The empty forest gave no sign. For an hour nothing happened. Then all at once, when Elliott was entangled in a tiny thicket close at Bob's elbow, the latter was startled by the appearance of the man not ten feet away.

He leaped apparently from below a rounded rock, and now stood in full view of its crown. Bob had time only to catch cognizance of a blue eye and a long beard, to realize that the man was saying something rapidly and in a low voice, when Elliott's six-shooter exploded so near his ear as almost to deafen him. At the report the man toppled backward off the rock.

"Good Lord! You've killed him!" cried Bob.

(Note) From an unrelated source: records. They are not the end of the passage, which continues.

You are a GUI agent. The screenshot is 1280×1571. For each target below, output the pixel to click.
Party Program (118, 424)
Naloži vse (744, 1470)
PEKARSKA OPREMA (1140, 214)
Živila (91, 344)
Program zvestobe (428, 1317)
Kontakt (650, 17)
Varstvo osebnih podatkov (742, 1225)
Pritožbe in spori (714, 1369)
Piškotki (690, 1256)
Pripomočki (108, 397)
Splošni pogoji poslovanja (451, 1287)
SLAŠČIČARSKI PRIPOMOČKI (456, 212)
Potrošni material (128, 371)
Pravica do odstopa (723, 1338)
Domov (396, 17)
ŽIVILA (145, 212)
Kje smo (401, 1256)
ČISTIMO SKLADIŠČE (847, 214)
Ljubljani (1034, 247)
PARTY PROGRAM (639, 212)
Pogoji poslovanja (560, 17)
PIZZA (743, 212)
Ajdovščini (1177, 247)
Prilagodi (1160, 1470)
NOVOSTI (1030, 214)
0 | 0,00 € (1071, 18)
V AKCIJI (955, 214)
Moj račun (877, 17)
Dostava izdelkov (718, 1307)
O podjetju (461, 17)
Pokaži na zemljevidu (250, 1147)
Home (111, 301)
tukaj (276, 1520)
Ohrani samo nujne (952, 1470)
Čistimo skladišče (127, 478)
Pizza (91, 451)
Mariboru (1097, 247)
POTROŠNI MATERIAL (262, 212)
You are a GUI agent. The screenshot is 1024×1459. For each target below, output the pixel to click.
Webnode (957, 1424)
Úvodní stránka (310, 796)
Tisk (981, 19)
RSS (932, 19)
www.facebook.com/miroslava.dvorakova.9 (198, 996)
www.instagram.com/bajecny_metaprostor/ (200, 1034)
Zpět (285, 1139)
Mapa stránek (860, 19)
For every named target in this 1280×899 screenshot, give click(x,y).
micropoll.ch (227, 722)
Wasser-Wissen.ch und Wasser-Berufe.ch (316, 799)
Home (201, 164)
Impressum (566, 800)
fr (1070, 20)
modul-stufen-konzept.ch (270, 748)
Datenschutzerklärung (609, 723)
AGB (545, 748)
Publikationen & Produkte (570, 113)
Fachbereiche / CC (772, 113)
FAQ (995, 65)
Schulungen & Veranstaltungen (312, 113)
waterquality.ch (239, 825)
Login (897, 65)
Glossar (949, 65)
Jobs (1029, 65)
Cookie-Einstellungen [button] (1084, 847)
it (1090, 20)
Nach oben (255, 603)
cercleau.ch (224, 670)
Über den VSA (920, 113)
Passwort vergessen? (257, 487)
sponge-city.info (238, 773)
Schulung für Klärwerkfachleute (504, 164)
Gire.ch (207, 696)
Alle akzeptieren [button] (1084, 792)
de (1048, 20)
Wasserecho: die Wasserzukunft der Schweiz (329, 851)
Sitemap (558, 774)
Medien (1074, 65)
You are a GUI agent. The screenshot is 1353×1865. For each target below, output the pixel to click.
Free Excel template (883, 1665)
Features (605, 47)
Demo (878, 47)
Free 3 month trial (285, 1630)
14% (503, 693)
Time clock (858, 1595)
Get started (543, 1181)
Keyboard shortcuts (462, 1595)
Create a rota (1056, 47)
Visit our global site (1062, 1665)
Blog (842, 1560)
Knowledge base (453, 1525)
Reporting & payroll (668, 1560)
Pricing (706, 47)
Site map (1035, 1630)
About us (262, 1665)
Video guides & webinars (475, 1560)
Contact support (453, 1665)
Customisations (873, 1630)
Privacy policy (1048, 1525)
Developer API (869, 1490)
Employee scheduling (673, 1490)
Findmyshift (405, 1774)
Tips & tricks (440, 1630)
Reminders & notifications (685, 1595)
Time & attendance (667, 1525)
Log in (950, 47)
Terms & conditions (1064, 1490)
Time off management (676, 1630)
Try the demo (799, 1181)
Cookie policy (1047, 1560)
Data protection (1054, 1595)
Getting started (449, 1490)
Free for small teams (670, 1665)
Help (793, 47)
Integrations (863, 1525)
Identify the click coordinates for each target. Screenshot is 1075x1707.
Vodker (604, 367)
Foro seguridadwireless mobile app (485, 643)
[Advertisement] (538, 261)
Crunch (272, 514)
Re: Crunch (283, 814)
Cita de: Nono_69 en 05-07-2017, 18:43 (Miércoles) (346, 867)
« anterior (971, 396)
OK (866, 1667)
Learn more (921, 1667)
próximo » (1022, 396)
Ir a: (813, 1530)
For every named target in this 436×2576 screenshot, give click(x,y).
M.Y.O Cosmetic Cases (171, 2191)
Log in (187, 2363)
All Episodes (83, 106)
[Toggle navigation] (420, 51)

"I did not; I fired straight up!" panted Elliott, dashing past him.

"Quick! We'll catch him!"

But catch him nor see him again they did not.

Ten minutes later while working in a wide open stretch of forest, they were brought to a stand by the report of a rifle. At the same instant the shock of a bullet threw a shower of dead pine needles and humus over Elliott. Another and another followed, until six had thudded into the soft earth at the young man's feet. He stood quite motionless, and though he went a little pale, his coolness did not desert him. After the sixth shot silence fell abruptly. Elliott stood still for some moments, then moved forward a single step.